By the eleventh section of the act for the relief and support of the poor, Stat. 1821, ch. 122, it is made the duty of the overseers, in their respective towns, to provide for the immediate support of persons found therein, standing in need of relief; the expenses whereof, incurred within three months next before notice given to the towns where they have their settlement, may be recovered in a civil action against such towns. Notice is thus required to be given, prior to the commencement of an action; and proof of such notice has been uniformly required, in the trial of all actions of this description. By the seventeenth section, the period of two months, after notice given, is allowed to the town notified, to make inquiry as to the facts ; to pay for the expenses incurred, and to remove the pauper ; or to. decline doing either. And if no answer is given by the town notified, within the two months limited, the town notified is estopped to deny the settlement of the pauper in their town. The period of two months in the case of a corporation, appears to be a reasonable time ; affording an opportunity for the overseers of the poor to take the sense of the inhabitants in town meeting, if they think proper, as to the course which it may be deemed expedient for them to pursue.
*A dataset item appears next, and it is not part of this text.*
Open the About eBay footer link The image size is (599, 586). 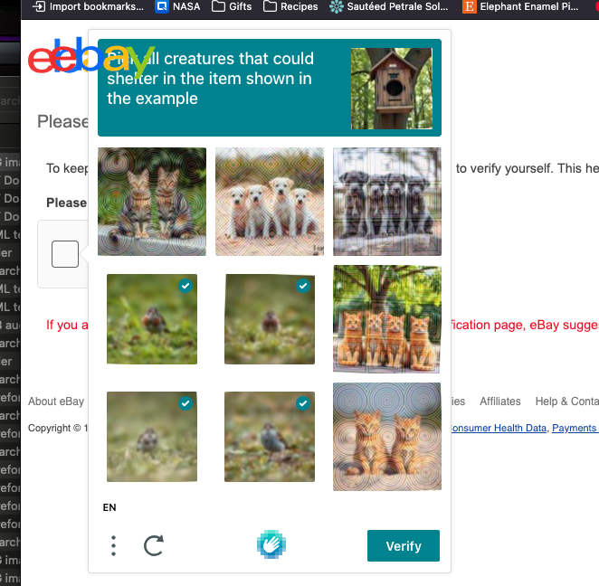56,402
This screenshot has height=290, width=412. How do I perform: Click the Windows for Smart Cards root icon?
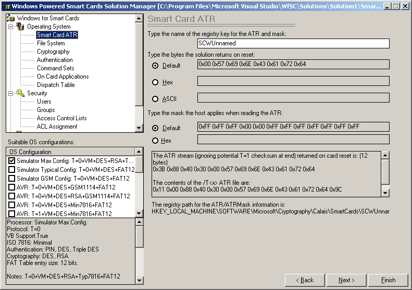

Although it is not provided in the eleventh section, that a notice of two months shall be given, prior to the commencement of the action; yet as that is the period limited in the seventeenth section ; and as that period appears manifestly allowed to the town notified to make inquiry, we are satisfied, upon a full consideration of the whole statute, that an action, brought before the lapse of two months, is premature.
According to the agreement of the parties, the plaintiffs are to become nonsuit; and the defendants are to be allowed their costs.